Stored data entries
========

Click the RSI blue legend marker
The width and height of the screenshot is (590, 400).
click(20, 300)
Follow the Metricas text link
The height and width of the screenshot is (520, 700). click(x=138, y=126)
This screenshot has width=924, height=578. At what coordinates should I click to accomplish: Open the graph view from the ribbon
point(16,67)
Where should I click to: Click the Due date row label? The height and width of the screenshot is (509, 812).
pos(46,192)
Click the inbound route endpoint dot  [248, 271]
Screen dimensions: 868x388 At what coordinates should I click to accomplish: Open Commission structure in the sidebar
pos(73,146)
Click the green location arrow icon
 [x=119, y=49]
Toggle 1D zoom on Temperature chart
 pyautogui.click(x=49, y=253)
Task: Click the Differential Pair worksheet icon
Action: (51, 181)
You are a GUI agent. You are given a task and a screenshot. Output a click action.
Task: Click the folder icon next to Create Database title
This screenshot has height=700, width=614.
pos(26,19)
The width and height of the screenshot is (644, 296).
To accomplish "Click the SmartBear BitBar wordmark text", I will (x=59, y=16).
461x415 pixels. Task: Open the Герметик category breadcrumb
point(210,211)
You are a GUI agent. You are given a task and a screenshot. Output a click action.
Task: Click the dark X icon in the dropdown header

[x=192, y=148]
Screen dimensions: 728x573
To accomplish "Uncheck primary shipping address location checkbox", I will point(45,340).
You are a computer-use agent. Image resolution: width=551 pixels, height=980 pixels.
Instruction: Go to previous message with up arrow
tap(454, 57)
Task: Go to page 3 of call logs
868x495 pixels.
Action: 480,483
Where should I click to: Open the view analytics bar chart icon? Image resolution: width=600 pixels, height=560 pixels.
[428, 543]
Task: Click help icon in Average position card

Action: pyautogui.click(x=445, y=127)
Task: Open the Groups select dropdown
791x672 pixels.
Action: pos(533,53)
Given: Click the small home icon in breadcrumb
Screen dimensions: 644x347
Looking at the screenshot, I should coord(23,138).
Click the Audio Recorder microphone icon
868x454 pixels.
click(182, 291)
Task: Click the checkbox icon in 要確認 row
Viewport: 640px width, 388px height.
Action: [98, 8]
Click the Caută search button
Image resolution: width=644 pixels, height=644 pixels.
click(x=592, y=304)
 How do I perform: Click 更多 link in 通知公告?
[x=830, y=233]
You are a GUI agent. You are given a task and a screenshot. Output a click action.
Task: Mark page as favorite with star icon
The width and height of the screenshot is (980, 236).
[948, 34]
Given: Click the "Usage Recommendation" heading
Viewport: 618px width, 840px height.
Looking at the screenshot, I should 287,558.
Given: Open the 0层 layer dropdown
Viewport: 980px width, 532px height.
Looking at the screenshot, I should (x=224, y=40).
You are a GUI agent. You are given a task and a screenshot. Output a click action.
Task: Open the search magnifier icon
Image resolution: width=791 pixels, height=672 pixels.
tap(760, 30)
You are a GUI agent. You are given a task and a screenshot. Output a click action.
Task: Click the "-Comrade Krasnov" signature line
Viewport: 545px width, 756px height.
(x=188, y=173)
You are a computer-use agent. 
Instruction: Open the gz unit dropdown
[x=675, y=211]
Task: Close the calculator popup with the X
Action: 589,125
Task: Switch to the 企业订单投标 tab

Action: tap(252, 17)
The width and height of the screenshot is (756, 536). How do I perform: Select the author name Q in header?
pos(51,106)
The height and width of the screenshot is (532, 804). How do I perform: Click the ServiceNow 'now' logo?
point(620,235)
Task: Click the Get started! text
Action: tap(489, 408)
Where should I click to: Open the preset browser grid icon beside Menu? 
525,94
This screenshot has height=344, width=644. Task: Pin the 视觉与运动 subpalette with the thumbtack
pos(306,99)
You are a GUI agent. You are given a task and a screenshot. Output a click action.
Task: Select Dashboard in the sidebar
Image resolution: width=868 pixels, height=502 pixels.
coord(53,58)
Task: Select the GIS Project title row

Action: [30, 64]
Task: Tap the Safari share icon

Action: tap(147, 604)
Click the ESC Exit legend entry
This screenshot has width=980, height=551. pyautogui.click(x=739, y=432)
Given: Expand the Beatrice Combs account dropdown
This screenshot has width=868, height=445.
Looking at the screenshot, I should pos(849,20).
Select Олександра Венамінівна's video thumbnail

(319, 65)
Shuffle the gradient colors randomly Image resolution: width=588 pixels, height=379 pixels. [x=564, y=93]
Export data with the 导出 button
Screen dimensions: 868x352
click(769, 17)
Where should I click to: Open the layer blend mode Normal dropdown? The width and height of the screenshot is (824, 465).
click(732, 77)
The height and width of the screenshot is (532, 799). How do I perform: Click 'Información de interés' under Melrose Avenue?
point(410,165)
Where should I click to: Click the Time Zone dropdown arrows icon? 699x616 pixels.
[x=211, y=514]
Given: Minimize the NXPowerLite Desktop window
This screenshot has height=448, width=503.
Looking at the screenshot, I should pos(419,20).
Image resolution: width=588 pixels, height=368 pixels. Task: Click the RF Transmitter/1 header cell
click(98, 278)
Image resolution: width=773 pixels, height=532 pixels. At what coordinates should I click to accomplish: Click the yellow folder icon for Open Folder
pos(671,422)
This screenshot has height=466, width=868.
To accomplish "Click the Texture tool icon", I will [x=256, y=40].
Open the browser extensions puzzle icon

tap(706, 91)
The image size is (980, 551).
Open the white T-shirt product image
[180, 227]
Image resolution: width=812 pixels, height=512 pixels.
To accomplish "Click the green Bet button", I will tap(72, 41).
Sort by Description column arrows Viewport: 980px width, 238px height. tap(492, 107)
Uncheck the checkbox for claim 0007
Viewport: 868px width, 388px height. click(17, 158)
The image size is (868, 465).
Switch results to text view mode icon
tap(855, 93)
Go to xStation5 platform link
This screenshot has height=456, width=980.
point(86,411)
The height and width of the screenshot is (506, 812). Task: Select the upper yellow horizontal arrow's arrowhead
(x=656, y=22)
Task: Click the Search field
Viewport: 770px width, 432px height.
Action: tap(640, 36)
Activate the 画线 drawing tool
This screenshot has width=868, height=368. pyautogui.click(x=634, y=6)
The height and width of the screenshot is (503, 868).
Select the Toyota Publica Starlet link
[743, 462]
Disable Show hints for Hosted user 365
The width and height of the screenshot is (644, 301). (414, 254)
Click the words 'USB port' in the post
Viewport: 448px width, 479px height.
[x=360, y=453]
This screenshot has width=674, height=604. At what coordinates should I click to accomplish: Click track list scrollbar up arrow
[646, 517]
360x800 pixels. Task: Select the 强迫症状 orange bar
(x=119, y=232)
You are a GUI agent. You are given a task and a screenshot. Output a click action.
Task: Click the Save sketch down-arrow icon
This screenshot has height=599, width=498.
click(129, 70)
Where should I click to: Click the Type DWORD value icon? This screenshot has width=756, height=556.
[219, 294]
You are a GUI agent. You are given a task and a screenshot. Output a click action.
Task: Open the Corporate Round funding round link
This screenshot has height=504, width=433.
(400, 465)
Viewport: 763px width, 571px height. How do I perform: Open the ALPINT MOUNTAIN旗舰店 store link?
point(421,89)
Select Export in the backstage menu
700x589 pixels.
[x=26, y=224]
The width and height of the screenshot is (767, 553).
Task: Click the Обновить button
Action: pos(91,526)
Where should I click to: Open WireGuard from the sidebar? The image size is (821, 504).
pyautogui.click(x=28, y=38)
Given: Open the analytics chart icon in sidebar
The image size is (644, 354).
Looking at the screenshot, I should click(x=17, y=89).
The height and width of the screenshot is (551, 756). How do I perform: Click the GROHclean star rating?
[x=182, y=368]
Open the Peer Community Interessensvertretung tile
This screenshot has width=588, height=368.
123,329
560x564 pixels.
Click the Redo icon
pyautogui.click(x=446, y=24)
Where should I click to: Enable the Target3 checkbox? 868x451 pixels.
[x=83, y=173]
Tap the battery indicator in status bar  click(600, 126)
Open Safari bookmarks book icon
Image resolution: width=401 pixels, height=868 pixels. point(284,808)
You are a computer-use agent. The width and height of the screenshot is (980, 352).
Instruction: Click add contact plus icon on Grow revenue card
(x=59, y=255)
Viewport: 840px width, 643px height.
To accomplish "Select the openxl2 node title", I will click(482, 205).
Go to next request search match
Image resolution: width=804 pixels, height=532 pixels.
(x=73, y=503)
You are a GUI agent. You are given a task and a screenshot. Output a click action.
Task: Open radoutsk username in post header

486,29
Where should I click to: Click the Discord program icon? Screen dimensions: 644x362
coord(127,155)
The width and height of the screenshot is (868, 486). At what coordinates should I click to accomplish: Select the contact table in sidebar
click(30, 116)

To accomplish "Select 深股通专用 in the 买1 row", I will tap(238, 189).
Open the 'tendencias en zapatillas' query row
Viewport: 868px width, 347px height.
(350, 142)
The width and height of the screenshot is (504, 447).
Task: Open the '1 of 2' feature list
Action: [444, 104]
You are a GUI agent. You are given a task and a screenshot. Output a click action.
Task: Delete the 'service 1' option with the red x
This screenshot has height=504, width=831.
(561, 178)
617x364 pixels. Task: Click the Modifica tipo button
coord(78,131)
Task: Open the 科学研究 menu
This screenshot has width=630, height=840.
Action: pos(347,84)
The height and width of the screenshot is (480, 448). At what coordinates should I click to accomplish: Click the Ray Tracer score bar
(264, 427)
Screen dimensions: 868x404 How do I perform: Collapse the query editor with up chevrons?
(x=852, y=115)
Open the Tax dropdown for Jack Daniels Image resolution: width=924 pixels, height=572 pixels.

========

#### [TO DO]
Among the records above, find each line holding the string "page" and pull it out.

#### [FINISHED TASK]
Task: Go to page 3 of call logs
Task: Mark page as favorite with star icon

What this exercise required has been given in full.